Plato is largely responsible for the modern view of the “sophist” as a greedy instructor who uses rhetorical sleight-of-hand and ambiguities of language in order to deceive, or to support fallacious reasoning. In this view, the sophist is not concerned with truth and justice, but instead seeks power.

Here, I am concerned with sophistry in its modern, political sense: the cynical use of language in the pursuit and application of power. In a word, propaganda. Josef Pieper (1903-97), a German Catholic philosopher, has much to say about this in Abuse of Language, Abuse of Power (for which I thank my son). There, Pieper notes that propaganda

can be found wherever a powerful organization, and ideological clique, a special interest, or a pressure group uses the word as their “weapon”…. (p. 32)

A bit later, Pieper says that “the abuse of political power is fundamentally connected with the sophistic abuse of the word” (p. 32). But this is nothing new under sun, and should come as no surprise to anyone who has even a superficial knowledge of modern history and understanding of politics.

Less evident, I believe, is the tragically corrosive confluence of politics and sophistry in the academy. To push the metaphor, what was a trickle in the middle of the twentieth century has grown to a wide, roaring river of academic dishonesty in the service of political ends.

About the corruption of the academy, Pieper writes:

[T]he term academic expresses something that remained unchanged throughout the centuries, something that can be identified quite accurately. It seems that in the midst of society there is expressly reserved an area of truth, a sheltered space for the autonomous study of reality, where it is possible, without restrictions,to examine, investigate, discuss, and express what is true about any thing — a space, then, explicitly protected against all potential special interests and invading influences, where hidden agendas have no place, be they collective or private, political, economic, or ideological. At this time in history we  have been made aware amply, and forcefully as well, what consequences ensue when a society does or does not provide such a “refuge”. Clearly, this is indeed a matter of freedom — not the whole of freedom, to be sure, yet an essential and indispensable dimension of freedom. Limitations and restrictions imposed from the outside are intolerable enough; it is even more depressing for the human spirit when it is made impossible to express and share, that is, to declare publicly, what according to one’s best knowledge and clear conscience is the truth about things….

Such a space of freedom needs not only a guarantee from the outside, from the political power that thus imposes limits on itself. Such a space of freedom also depends on the requirement that freedom be constituted — and defended — within its own domain. By “defended” we mean here not against any threat from the outside but against dangers arising — disturbingly! — within the scholarly domain itself…. (pp. 37-8)

Pieper’s depiction of the academy may seem, at first glance, to be unrealistically romantic. But Pieper is merely setting forth an ideal toward which the academy should strive. If the academy would renew its dedication to the ideal, it would banish and bar the sophists who lurk within and seek to infiltrate it.

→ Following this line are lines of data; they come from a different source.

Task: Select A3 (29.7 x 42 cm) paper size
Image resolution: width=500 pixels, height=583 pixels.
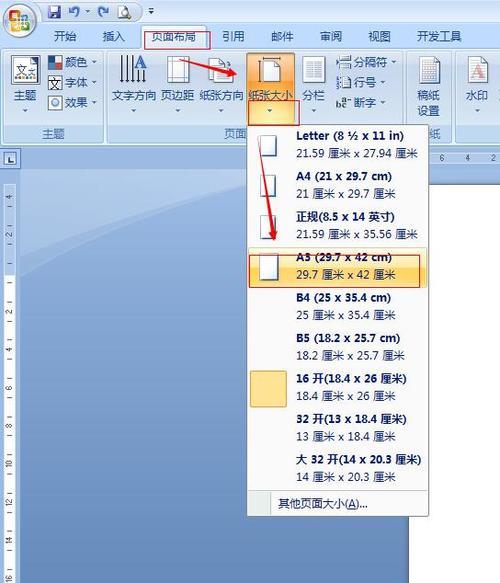Action: (338, 267)
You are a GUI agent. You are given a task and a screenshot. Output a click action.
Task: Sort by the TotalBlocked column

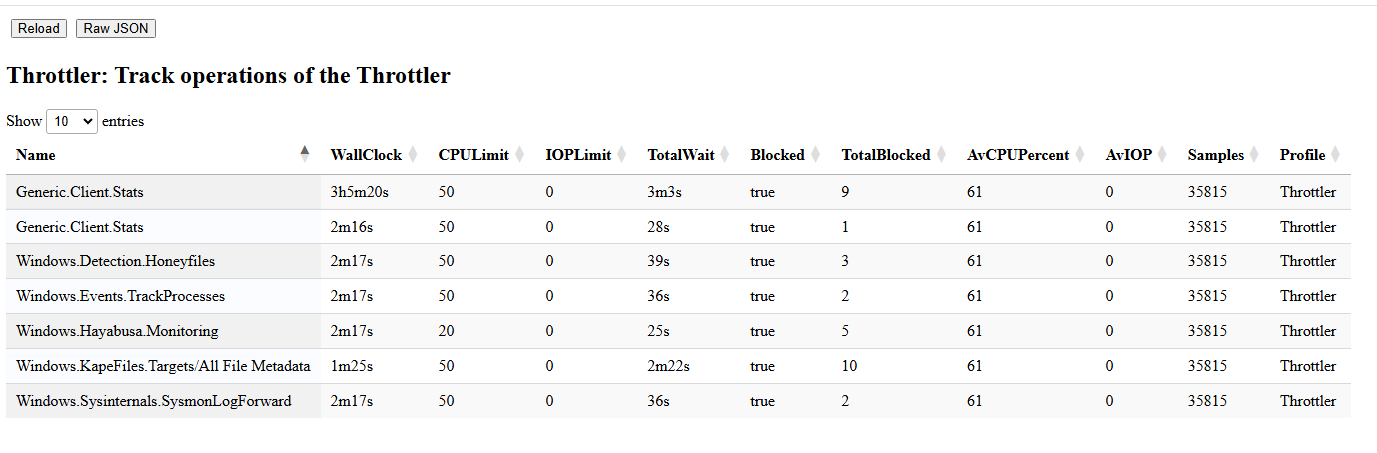(x=941, y=155)
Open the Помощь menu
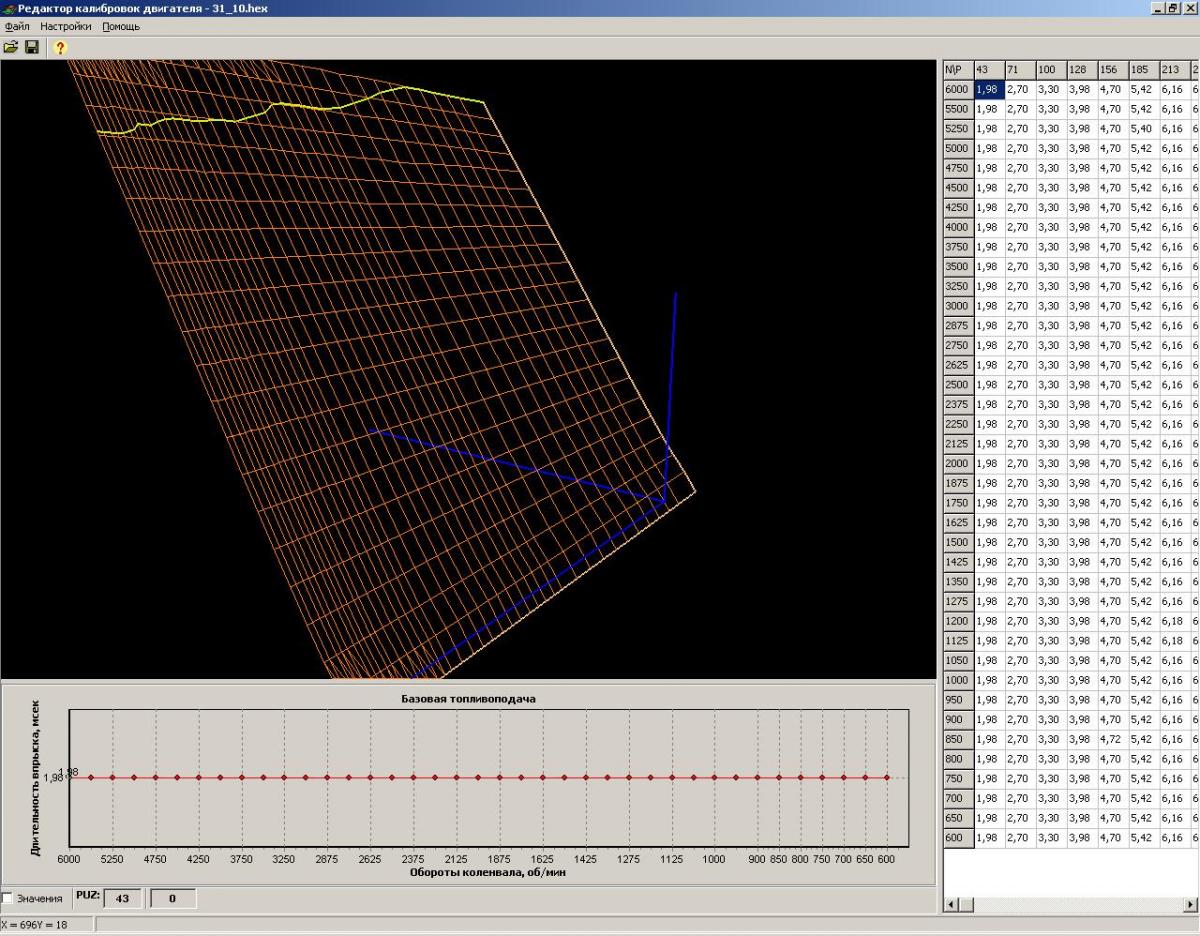Viewport: 1200px width, 936px height. [121, 26]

Where are the sophists most likely to be found in the academy? In such pseudo-disciplines as “women’s studies,” “black studies,” and the like, of course. But also throughout the liberal arts, humanities, and social sciences, where artistic forms, economics, history, literature, and sociology serve (to name a few) serve as vehicles for those who would destroy the foundations of Western civilization in the name of “liberation,” “equality,” and “social justice.” Even the sciences are not immune, as evidenced by almost-obligatory belief in anthropogenic global warming, and the need to subscribe to that belief or be ostracized. More generally, there is the selection bias that works against the hiring and promotion of those who come from schools that have a reputation for dissenting from left-wing academic orthodoxy, or who have themselves overtly dissented from the orthodoxy. Especially damning is the fact of dissent based on hard evidence and impeccable logic — especially damning because it is especially threatening to the orthodoxy.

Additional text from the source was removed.